Description of the task: What lines of the material below hold the string "agent"? Copy them out.

Material shown:

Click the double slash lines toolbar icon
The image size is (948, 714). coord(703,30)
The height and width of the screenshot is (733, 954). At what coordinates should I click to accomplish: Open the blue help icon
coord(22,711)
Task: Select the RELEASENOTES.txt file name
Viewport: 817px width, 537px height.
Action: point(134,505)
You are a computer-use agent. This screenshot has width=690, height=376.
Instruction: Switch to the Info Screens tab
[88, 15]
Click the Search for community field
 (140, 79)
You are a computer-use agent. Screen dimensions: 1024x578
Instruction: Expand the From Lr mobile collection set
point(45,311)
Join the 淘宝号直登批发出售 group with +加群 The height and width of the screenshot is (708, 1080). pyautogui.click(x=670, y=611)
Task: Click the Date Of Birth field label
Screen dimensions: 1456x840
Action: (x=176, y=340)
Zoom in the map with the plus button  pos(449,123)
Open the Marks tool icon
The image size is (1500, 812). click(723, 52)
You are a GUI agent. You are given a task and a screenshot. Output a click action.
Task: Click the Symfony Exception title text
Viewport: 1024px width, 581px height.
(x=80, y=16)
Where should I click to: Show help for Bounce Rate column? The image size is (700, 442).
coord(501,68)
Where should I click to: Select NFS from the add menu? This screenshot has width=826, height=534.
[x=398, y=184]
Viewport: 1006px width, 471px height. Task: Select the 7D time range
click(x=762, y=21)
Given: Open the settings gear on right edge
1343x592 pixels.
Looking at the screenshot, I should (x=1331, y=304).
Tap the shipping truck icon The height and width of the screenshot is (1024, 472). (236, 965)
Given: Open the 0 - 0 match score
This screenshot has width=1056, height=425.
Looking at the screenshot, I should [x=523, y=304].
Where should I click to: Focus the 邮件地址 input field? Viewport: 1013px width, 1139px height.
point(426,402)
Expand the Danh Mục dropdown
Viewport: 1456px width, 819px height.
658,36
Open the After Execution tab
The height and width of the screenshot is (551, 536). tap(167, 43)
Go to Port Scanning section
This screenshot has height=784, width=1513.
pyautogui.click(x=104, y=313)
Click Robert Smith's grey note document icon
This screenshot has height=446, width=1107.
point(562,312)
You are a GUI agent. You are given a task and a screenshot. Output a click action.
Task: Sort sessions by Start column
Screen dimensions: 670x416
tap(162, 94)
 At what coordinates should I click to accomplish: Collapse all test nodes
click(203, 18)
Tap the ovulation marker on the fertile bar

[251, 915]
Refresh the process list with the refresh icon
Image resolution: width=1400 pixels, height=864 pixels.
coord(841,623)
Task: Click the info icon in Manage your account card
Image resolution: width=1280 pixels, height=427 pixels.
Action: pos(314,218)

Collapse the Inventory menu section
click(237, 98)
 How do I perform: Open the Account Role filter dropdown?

Response area:
You are a computer-use agent. This screenshot has width=690, height=376.
You are a computer-use agent. Screen dimensions: 1024x578
You are a GUI agent. You are given a task and a screenshot. Output a click action.
You are a GUI agent. You are given a task and a screenshot. Output a click action.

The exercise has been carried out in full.